** Opening Available data block **

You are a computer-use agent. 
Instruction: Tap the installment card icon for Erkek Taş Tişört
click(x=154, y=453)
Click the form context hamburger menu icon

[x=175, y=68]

** Closing Available data block **

[Assignment] Each line of the data must be returned exactly.

[Answer]
You are a computer-use agent. 
Instruction: Tap the installment card icon for Erkek Taş Tişört
click(x=154, y=453)
Click the form context hamburger menu icon

[x=175, y=68]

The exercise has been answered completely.